日本のクレジット・デリバティブ市場の不思議

今日はとある研究会でBNPパリバのクレジット調査部チーフクレジットアナリストの中空さんのお話しを聞く機会がありました。

早わかりサブプライム不況 「100年に一度」の金融危機の構造と実相 (朝日新書)

早わかりサブプライム不況 「100年に一度」の金融危機の構造と実相 (朝日新書)

1時間という報告時間に凄まじい情報量を詰め込んでいただき、何だかものすごくお得感が高く、私のような素人でもクレジット・デリバティブ市場のことが分かったような気になったわけですが、お話しを聞いていて、ふと感じたことを少し。

クレジット・デリバティブは必要か?

そもそもクレジット・デリバティブは、ローン供給者や社債保有者などのクレジット・リスクを分散する仕組みであり、経済的には保険と同じ機能を持つと言ってよさそうです。*1
保険と同じなら、元本保有者だけが取引できればよく、そうしたニーズを持たない者までクレジット・デリバティブ市場に参入してデリバティブ自体を投機対象としたりということが起きたために、昨年のような金融危機につながってしまうわけて、これに対処するの一番簡便な方法はクレジット・デリバティブのロング・ポジションを元本までに個別規制するか、何らかの形で総量規制することです。もっとも、このようなことは、このような取引によって手数料を得ている金融機関の強い反対で政治的にはできません・・・なんていう一見もっともらしいけど、個人的にはロジックを感じない話に興味はありません。
要は適正な保険料(プレミアム)をどう算出するかという問題であり、保険数理的な過去のヒストリーに基づいた確率統計論に基づいた価格決定と、多数の市場参加者による価格メカニズムとどちらが効率的かという話であり、クレジット・デリバティブという手段は価格メカニズムを機能させる上で理論的には非常に効果的なはずです。
というわけで、そもそもクレジット・デリバティブが悪玉であるという話ではないはず。

ところが、日本のクレジット・デリバティブ市場は「変」らしい

ところが中空さんの説明によると、金融危機後の日本のクレジット・デリバティブ市場は欧米とは違う特性を持っているとのこと*2
この原因は、ファンダメンタルズよりも需給による部分が大きく、金融危機で需給状況がこのような形になってしまったのは、日本のクレジット・デリバティブ市場が未成熟、あるいは、発展途上のところで今回のようなショックを受けてしまったからだというのが、割合有力な見方だったのですが、本当にそれだけなのかしらん、というのが私の問題意識。
つまり、金融危機の前はそれないにうまくいっていたのではなくて、元々の市場のいびつさが金融危機で顕在化したんではないか、と。

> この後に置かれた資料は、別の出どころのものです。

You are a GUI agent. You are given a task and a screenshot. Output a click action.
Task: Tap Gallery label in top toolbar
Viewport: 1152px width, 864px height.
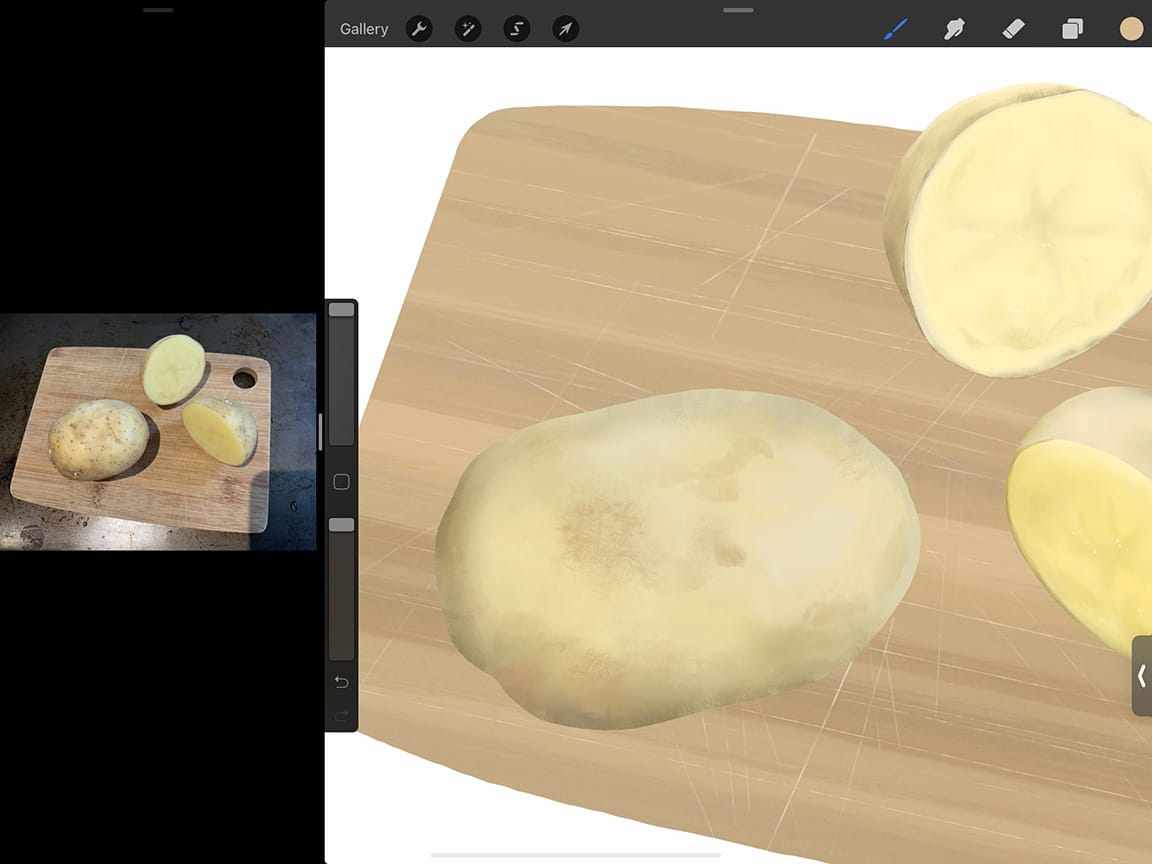(364, 29)
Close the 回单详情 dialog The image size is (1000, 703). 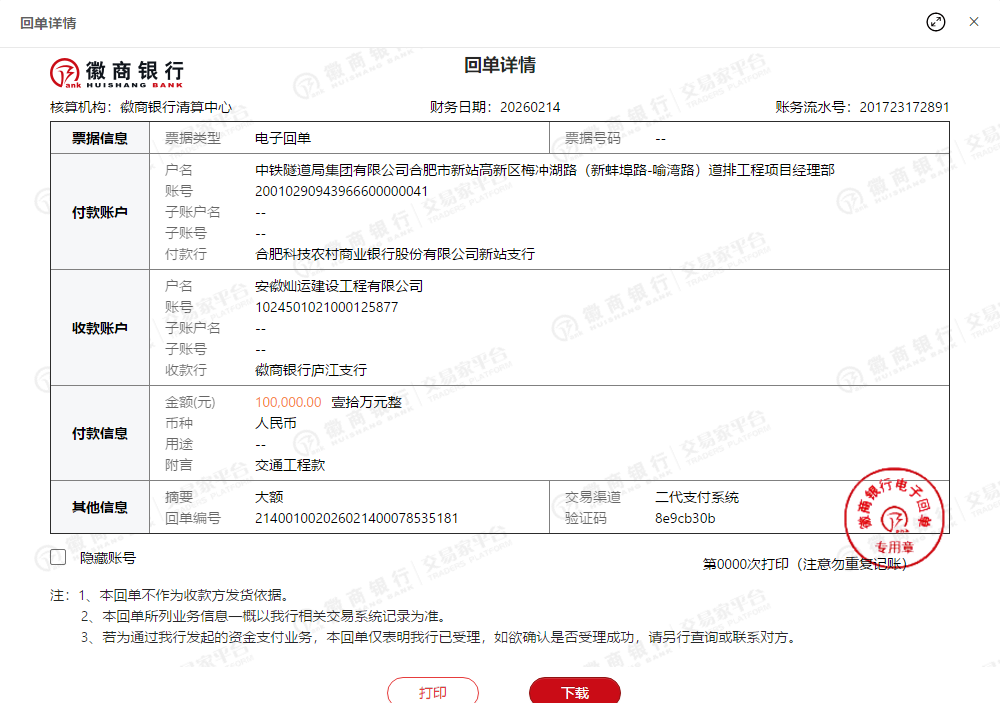(973, 22)
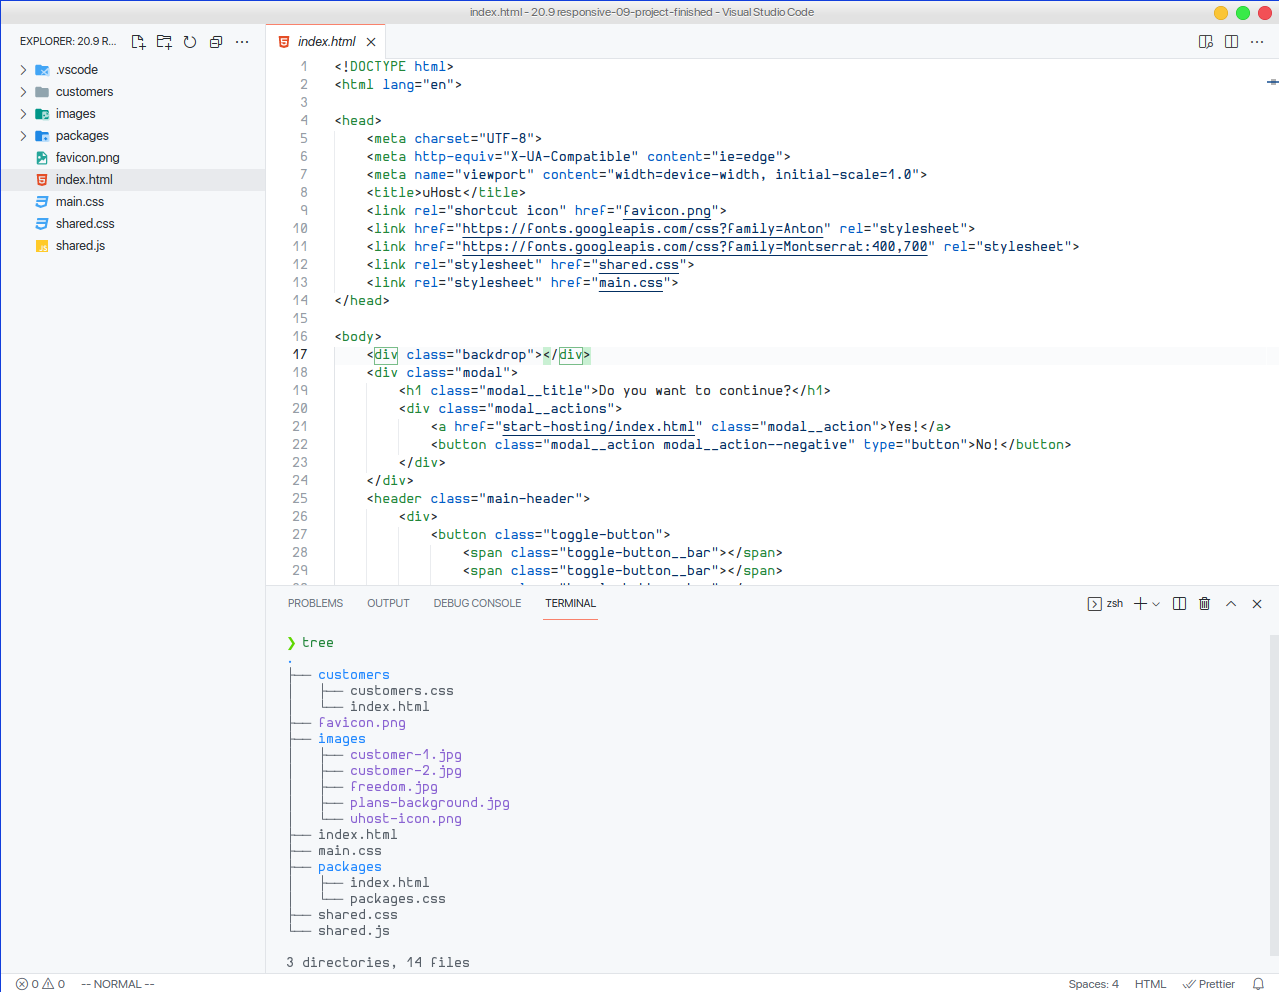Create a new folder in the Explorer
The image size is (1279, 992).
[x=164, y=41]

といっても、それだけだと日本の資本市場はすべからく未成熟なだけじゃないかという言い方もあるんですが、クレジット市場については、株式市場なんかとは別の要因があるんじゃないかという気がするわけです。

まあ、勿体ぶることもなくお決まりの「情報の非対称性」という奴ですが、今日は時間も来たので、続きはあとにします。

今年のコンセプトはまったりでいこうと思っているので、時間のあるときに、忘れないうちぐらいに次を書けたらいいですね。

*1:こう考えると、クレジット・デリバティブ特有の(Protection) Sellerと(Protection) Buyerやロングとショートの用語法が馴染むのが分かります

*2:詳しい話は面倒くさいのと、どこまでここで書いていいのか分からないので割愛御免!!